Caring for acutely ill patients imposes significant demands on physicians. The environment and stresses of the ICU may lead to the burnout syndrome. The purpose of this study was to evaluate the prevalence of burnout among internal medicine intensivists and the contributing factors present in ICU practice.

Design

Mailed survey utilizing the Maslach Burnout Inventory (MBI). Increasing burnout has been shown to be associated with low levels on personal achievement and high scores on depersonalization and emotional exhaustion.

Subjects

Random sample of members of the Internal Medicine Section of the Society of Critical Care Medicine.

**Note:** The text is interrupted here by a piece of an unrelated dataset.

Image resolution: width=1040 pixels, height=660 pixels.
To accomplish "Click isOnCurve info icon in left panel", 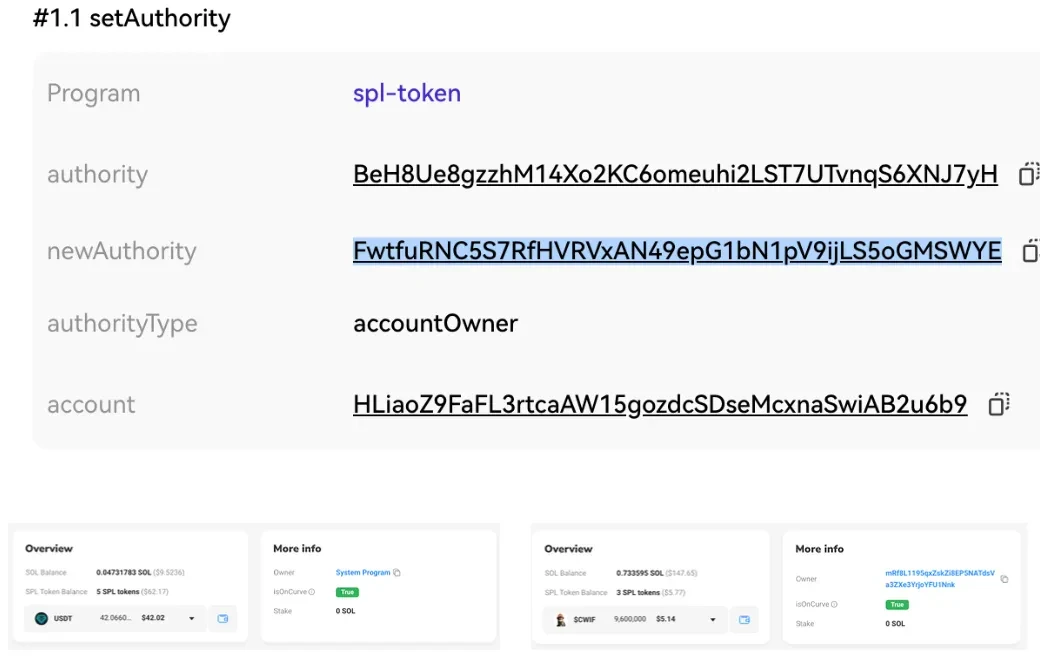I will [311, 592].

Measurements and main results

248 people responded: 220 (88.7%) males and 28 females. Mean age of all respondents was 41.6±6.7 years. The majority (58.1%) worked in large hospitals (>400 beds); 55.6% devoted more than 50% of their time to critical care. The emotional exhaustion subscale of the MBI averaged 22.2±9.5, with a third of respondents scoring in the high range. The depersonalization score averaged 7.1±5.1%, with 20.4% of respondents scoring in the high range. Similarly personal achievement subscores were poor, with a mean value of 30.9±6.4%, with 59% scoring in the low range. High levels of emotional exhaustion were associated with anticipating leaving critical care before retirement.

Conclusions

Burnout as measured by the MBI appears to be common in internal medicine intensivists. High levels of emotional exhaustion and depersonalization are related not only to patient care issues but also to a poor support system.